Les auteurs définissent une diminution progressive « lente » comme un arrêt étalé sur plus de quatre semaines, et une diminution « très lente » comme tout se faisant sur plus de douze semaines.
Ils estiment qu’une réduction lente des antidépresseurs, associée à un soutien psychologique tel qu’une thérapie, pourrait éviter une rechute chez un patient sur cinq, par rapport à l’arrêt brutal ou à une réduction sur moins de quatre semaines.
Ces résultats offrent une lueur d’espoir aux patients qui estiment avoir surmonté leur dépression et souhaitent tenter de vivre sans médicaments, ont indiqué les chercheurs.
« Des traitements alternatifs sûrs, comme l’accompagnement psychologique, y compris les thérapies cognitivo-comportementales et celles fondées sur la pleine conscience, peuvent être des outils prometteurs, y compris à court terme », a déclaré dans un communiqué la coautrice Debora Zaccoletti, de l’Université de Vérone.
Les auteurs ont toutefois souligné que ces résultats ne signifient ni que les antidépresseurs sont inutiles, ni que la psychothérapie suffit à elle seule.
Ils ont, au contraire, insisté sur l’importance d’adapter chaque stratégie à chaque patient et de développer des approches de psychothérapie à la fois efficaces au regard des coûts et déployables à grande échelle.
Limites et mises en garde d’experts
L’étude présente certaines limites, notamment en raison de données insuffisantes sur la psychothérapie, qui, selon les auteurs, nécessitent des recherches supplémentaires.
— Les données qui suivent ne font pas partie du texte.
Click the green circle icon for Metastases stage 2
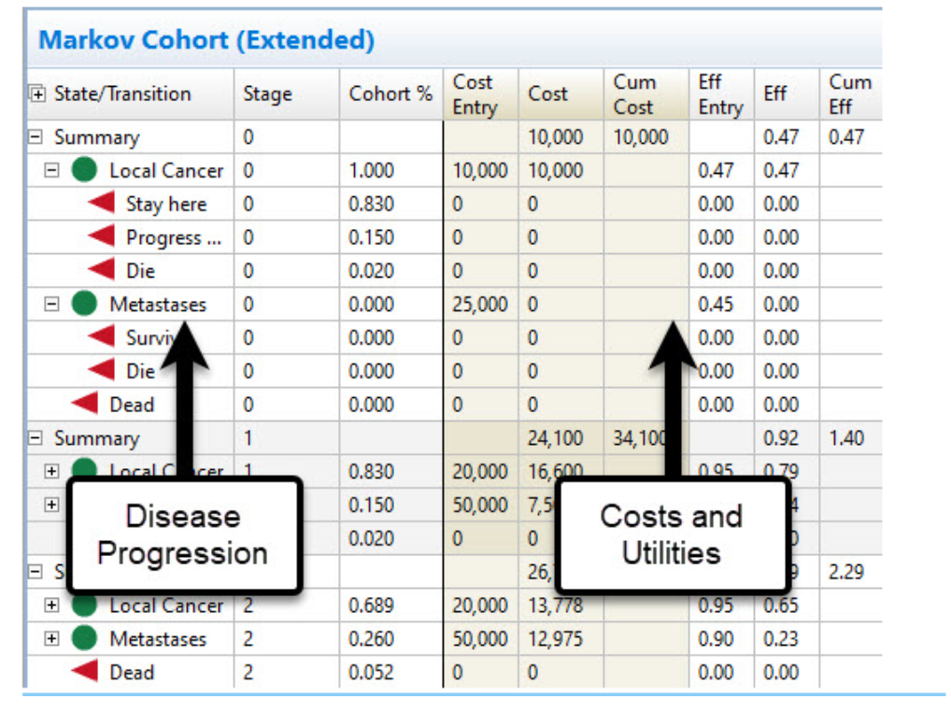The width and height of the screenshot is (951, 713). 85,639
Ils ont également souligné que les preuves concernant l’anxiété étaient moins solides que pour la dépression : environ 20 % seulement des essais inclus portaient sur l’anxiété, contre environ 80 % centrés sur la dépression.
Des experts non impliqués dans l’étude appellent à la prudence dans l’interprétation des résultats, rappelant l’efficacité prouvée des antidépresseurs et le risque réel de rechute chez les personnes ayant déjà connu des épisodes dépressifs.
« Les données de cohortes à long terme montrent qu’environ 60 à 70 % des personnes ayant un premier épisode dépressif en connaîtront un autre au fil du temps, et de bons essais de poursuite suggèrent que les traitements antidépresseurs d’entretien réduisent ce risque d’environ moitié », a déclaré Sameer Jauhar, professeur associé clinicien en troubles affectifs et psychoses à l’Imperial College London.
« Ces données ne montrent donc pas que l’accompagnement psychologique puisse se substituer au traitement d’entretien ; elles montrent qu’une réduction progressive, bien encadrée, fonctionne pour certains, tandis que beaucoup ont encore besoin d’un traitement pharmacologique au long cours », a‑t‑il ajouté.